771B Poster - 12. Physiology, metabolism and aging
Friday April 08, 2:00 PM - 4:00 PM

Authors:
Rihab Loudhaief; Christian Christensen; Julien Colombani; Ditte Andersen

Affiliation: University of Copenhagen

Keywords:
j. physiology of adult organs; c. innate immunity

The family of tumor necrosis factors (TNFs) are implicated in diverse processes ranging from cell proliferation, differentiation and apoptosis to innate and adaptive immunity. While TNFs contribute to tissue homeostasis and immunity, they are also notorious for their pathological roles in promoting tumor growth and inflammatory diseases. In addition to their well-described pro-inflammatory functions, an increasing body of evidence suggest that TNF signaling plays an instrumental role in orchestrating the metabolic­­­ rewiring associated with disease conditions in both flies and mammals. While this suggests that TNF can act as a metabolic hormone, it is not known whether TNF-TNFR signaling regulates to metabolic processes in healthy individuals. Here we show that the fly TNF receptor (TNFR), Wengen (Wgn), localizes in intracellular vesicles in the adult fly gut and plays an important role in controlling lipid metabolism, tissue homeostasis and immunity. Knocking down Wgn in enterocytes (ECs) results in activation of autophagy, degradation of lipids, and increased sensitivity to starvation. Moreover, wgn mutant guts display ectopic activation of JNK/MAPK and IMD signaling causing accelerated epithelial turnover and increased immune activity.

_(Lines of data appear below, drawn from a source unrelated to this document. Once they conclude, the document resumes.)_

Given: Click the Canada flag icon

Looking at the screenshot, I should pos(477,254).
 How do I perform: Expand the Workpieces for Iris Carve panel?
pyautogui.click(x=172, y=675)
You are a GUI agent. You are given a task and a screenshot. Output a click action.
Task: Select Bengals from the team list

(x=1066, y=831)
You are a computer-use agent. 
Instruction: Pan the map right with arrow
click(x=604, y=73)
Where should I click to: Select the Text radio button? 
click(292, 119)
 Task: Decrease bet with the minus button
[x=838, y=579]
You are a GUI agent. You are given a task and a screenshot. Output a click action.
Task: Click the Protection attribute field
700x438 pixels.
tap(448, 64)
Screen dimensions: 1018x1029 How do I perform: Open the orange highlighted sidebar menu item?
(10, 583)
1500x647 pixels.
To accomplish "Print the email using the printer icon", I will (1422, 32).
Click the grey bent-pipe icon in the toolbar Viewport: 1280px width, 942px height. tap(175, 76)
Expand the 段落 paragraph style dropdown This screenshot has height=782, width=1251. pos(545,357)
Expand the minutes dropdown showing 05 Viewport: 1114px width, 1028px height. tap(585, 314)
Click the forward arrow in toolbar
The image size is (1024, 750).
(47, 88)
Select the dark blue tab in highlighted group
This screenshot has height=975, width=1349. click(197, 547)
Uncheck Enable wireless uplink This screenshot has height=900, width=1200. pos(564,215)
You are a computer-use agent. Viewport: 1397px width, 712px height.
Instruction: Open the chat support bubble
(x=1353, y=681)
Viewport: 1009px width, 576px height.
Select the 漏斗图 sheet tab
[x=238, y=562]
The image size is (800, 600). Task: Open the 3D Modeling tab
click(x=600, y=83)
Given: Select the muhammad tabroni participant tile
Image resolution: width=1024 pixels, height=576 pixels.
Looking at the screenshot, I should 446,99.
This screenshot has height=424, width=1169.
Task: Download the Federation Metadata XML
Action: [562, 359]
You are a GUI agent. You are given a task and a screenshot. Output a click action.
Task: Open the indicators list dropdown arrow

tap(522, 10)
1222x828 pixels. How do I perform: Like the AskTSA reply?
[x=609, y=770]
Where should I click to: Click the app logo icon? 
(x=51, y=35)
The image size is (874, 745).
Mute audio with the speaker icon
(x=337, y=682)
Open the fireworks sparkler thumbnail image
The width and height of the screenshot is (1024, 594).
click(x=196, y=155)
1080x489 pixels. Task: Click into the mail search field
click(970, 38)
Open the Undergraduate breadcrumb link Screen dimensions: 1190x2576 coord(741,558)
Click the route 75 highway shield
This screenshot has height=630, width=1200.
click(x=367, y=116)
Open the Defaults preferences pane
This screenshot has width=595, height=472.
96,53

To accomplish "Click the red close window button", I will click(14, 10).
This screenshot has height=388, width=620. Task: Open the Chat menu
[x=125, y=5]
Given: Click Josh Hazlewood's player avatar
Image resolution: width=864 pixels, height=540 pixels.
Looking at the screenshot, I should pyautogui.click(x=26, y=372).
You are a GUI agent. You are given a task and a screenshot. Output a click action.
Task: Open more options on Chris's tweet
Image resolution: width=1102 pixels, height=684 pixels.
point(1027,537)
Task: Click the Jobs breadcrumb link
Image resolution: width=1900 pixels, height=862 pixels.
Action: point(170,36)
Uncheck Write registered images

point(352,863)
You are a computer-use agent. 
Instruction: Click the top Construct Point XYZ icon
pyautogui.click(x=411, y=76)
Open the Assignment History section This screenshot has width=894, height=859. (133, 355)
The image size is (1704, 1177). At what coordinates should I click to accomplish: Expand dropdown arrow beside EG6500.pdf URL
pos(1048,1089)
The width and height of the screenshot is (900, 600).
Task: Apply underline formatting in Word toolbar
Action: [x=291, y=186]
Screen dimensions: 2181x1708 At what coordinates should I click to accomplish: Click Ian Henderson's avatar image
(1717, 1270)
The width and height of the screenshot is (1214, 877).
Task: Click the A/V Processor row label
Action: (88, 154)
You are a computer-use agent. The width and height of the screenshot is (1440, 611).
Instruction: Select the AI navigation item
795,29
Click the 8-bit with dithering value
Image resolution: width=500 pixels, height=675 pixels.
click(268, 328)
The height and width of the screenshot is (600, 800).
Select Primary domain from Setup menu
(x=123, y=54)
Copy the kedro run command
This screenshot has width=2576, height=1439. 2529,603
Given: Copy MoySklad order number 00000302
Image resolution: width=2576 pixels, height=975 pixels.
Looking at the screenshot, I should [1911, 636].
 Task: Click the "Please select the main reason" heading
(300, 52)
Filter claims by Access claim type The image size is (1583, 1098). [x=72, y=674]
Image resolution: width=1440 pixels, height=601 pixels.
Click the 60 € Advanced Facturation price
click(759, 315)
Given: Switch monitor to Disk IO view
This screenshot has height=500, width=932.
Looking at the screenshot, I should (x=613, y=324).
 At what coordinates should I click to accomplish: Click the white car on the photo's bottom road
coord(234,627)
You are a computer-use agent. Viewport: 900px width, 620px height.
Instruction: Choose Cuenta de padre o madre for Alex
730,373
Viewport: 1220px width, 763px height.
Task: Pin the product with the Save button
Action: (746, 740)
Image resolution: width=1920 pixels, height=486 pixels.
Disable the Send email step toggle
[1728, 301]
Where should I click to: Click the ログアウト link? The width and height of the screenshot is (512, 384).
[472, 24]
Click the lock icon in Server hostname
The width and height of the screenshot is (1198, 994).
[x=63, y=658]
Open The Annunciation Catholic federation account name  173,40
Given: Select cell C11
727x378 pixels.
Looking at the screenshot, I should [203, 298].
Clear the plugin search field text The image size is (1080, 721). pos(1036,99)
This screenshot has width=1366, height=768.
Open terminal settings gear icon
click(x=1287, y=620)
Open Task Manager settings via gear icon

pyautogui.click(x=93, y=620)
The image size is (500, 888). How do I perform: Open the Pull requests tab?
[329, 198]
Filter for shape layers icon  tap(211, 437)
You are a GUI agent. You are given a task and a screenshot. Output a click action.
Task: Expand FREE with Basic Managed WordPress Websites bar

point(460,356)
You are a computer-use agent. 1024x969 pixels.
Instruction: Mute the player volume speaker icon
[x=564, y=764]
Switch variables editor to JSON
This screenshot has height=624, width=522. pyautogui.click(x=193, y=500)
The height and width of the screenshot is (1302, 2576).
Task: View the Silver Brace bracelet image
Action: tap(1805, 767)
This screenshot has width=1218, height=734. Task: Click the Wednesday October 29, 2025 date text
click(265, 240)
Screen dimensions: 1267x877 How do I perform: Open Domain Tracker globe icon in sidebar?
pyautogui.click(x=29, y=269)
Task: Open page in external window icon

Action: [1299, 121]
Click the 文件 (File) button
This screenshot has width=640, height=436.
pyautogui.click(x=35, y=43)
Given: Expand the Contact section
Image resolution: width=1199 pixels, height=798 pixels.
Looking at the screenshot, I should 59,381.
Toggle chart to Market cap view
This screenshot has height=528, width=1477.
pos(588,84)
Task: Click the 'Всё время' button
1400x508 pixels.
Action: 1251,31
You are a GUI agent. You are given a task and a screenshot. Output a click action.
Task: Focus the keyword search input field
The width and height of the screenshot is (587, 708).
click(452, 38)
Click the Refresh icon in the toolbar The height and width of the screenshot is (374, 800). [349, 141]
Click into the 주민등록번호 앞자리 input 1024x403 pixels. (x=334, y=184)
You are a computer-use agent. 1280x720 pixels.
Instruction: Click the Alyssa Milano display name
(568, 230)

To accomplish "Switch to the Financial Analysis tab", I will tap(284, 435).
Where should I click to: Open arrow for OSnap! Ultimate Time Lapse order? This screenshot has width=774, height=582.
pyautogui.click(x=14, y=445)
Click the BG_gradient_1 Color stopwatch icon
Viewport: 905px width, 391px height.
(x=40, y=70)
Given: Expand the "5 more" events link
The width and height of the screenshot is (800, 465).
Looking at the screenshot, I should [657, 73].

We further show that all these effects are ligand-independent and mediated by TNF associated factor (TRAF)3, as Wgn is required to restrict cytoplasmic levels of TRAF3. These findings suggest that in addition to previously reported pathological roles of TNF-TNFR signaling in promoting inflammation and disrupting energy homeostasis, TNFRs are crucial mediators of metabolism and tissue homeostasis and moderators of immunity in healthy organisms.